:: Source records ::
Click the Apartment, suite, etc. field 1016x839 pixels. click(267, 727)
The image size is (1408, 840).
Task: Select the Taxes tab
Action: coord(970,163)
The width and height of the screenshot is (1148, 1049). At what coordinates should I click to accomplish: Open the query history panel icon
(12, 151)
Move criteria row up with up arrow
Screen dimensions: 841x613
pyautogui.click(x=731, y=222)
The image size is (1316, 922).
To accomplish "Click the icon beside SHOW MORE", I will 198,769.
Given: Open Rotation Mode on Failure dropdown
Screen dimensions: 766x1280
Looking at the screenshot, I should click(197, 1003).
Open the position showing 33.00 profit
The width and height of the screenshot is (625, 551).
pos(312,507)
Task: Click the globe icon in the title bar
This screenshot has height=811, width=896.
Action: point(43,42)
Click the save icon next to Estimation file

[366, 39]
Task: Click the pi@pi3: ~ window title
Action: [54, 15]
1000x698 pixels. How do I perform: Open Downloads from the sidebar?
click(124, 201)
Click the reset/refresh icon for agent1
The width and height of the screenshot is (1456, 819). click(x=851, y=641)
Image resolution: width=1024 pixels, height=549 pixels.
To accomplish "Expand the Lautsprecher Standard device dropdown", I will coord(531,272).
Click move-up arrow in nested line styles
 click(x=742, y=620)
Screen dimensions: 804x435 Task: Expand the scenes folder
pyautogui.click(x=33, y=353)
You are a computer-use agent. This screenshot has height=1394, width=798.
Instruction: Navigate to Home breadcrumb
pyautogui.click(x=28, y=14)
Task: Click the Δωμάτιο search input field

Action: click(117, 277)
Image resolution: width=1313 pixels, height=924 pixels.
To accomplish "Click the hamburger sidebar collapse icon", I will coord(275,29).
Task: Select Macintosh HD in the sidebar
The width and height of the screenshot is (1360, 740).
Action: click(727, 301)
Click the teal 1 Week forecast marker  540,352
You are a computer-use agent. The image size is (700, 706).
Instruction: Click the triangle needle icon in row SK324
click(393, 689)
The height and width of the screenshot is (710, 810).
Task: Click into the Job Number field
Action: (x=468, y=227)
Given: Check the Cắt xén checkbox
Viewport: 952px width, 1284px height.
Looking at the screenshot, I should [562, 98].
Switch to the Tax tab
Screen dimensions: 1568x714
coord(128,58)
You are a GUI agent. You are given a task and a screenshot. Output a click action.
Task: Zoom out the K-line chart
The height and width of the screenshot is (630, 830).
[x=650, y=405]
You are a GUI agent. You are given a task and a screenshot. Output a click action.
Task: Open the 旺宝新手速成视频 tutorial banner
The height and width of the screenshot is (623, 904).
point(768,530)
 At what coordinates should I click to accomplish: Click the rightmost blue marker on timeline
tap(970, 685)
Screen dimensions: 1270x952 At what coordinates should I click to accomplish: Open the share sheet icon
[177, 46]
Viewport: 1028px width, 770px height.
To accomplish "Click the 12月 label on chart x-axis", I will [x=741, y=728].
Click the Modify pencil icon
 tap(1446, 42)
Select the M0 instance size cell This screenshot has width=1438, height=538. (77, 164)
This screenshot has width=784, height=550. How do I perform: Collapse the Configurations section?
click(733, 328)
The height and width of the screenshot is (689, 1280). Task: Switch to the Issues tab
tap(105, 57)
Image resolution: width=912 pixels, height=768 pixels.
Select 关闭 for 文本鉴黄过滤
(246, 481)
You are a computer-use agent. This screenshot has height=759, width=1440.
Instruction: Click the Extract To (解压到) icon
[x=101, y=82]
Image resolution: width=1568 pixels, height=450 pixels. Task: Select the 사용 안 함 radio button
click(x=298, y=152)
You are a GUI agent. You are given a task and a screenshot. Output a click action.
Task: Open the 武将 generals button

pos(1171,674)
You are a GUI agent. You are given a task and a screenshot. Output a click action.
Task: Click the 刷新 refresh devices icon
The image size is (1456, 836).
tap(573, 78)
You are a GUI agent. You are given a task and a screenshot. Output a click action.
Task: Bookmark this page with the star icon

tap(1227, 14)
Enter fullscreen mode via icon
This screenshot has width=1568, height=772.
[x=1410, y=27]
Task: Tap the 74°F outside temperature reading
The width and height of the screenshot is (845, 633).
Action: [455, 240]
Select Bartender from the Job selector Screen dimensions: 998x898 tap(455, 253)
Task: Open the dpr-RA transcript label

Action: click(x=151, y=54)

:: BRIEF ::
Rewrite the records above as a numbered list, one line per item, and leave out any blank lines.

:: EXERCISE RESULT ::
1. Click the Apartment, suite, etc. field 1016x839 pixels. click(267, 727)
2. The image size is (1408, 840).
3. Task: Select the Taxes tab
4. Action: coord(970,163)
5. The width and height of the screenshot is (1148, 1049). At what coordinates should I click to accomplish: Open the query history panel icon
6. (12, 151)
7. Move criteria row up with up arrow
8. Screen dimensions: 841x613
9. pyautogui.click(x=731, y=222)
10. The image size is (1316, 922).
11. To accomplish "Click the icon beside SHOW MORE", I will 198,769.
12. Given: Open Rotation Mode on Failure dropdown
13. Screen dimensions: 766x1280
14. Looking at the screenshot, I should click(197, 1003).
15. Open the position showing 33.00 profit
16. The width and height of the screenshot is (625, 551).
17. pos(312,507)
18. Task: Click the globe icon in the title bar
19. This screenshot has height=811, width=896.
20. Action: point(43,42)
21. Click the save icon next to Estimation file
22. [366, 39]
23. Task: Click the pi@pi3: ~ window title
24. Action: [54, 15]
25. 1000x698 pixels. How do I perform: Open Downloads from the sidebar?
26. click(124, 201)
27. Click the reset/refresh icon for agent1
28. The width and height of the screenshot is (1456, 819). click(x=851, y=641)
29. Image resolution: width=1024 pixels, height=549 pixels.
30. To accomplish "Expand the Lautsprecher Standard device dropdown", I will coord(531,272).
31. Click move-up arrow in nested line styles
32.  click(x=742, y=620)
33. Screen dimensions: 804x435 Task: Expand the scenes folder
34. pyautogui.click(x=33, y=353)
35. You are a computer-use agent. This screenshot has height=1394, width=798.
36. Instruction: Navigate to Home breadcrumb
37. pyautogui.click(x=28, y=14)
38. Task: Click the Δωμάτιο search input field
39. Action: click(117, 277)
40. Image resolution: width=1313 pixels, height=924 pixels.
41. To accomplish "Click the hamburger sidebar collapse icon", I will coord(275,29).
42. Task: Select Macintosh HD in the sidebar
43. The width and height of the screenshot is (1360, 740).
44. Action: click(727, 301)
45. Click the teal 1 Week forecast marker  540,352
46. You are a computer-use agent. The image size is (700, 706).
47. Instruction: Click the triangle needle icon in row SK324
48. click(393, 689)
49. The height and width of the screenshot is (710, 810).
50. Task: Click into the Job Number field
51. Action: (x=468, y=227)
52. Given: Check the Cắt xén checkbox
53. Viewport: 952px width, 1284px height.
54. Looking at the screenshot, I should [562, 98].
55. Switch to the Tax tab
56. Screen dimensions: 1568x714
57. coord(128,58)
58. You are a GUI agent. You are given a task and a screenshot. Output a click action.
59. Task: Zoom out the K-line chart
60. The height and width of the screenshot is (630, 830).
61. [x=650, y=405]
62. You are a GUI agent. You are given a task and a screenshot. Output a click action.
63. Task: Open the 旺宝新手速成视频 tutorial banner
64. The height and width of the screenshot is (623, 904).
65. point(768,530)
66.  At what coordinates should I click to accomplish: Click the rightmost blue marker on timeline
67. tap(970, 685)
68. Screen dimensions: 1270x952 At what coordinates should I click to accomplish: Open the share sheet icon
69. [177, 46]
70. Viewport: 1028px width, 770px height.
71. To accomplish "Click the 12月 label on chart x-axis", I will [x=741, y=728].
72. Click the Modify pencil icon
73.  tap(1446, 42)
74. Select the M0 instance size cell This screenshot has width=1438, height=538. (77, 164)
75. This screenshot has width=784, height=550. How do I perform: Collapse the Configurations section?
76. click(733, 328)
77. The height and width of the screenshot is (689, 1280). Task: Switch to the Issues tab
78. tap(105, 57)
79. Image resolution: width=912 pixels, height=768 pixels.
80. Select 关闭 for 文本鉴黄过滤
81. (246, 481)
82. You are a computer-use agent. This screenshot has height=759, width=1440.
83. Instruction: Click the Extract To (解压到) icon
84. [x=101, y=82]
85. Image resolution: width=1568 pixels, height=450 pixels. Task: Select the 사용 안 함 radio button
86. click(x=298, y=152)
87. You are a GUI agent. You are given a task and a screenshot. Output a click action.
88. Task: Open the 武将 generals button
89. pos(1171,674)
90. You are a GUI agent. You are given a task and a screenshot. Output a click action.
91. Task: Click the 刷新 refresh devices icon
92. The image size is (1456, 836).
93. tap(573, 78)
94. You are a GUI agent. You are given a task and a screenshot. Output a click action.
95. Task: Bookmark this page with the star icon
96. tap(1227, 14)
97. Enter fullscreen mode via icon
98. This screenshot has width=1568, height=772.
99. [x=1410, y=27]
100. Task: Tap the 74°F outside temperature reading
101. The width and height of the screenshot is (845, 633).
102. Action: [455, 240]
103. Select Bartender from the Job selector Screen dimensions: 998x898 tap(455, 253)
104. Task: Open the dpr-RA transcript label
105. Action: click(x=151, y=54)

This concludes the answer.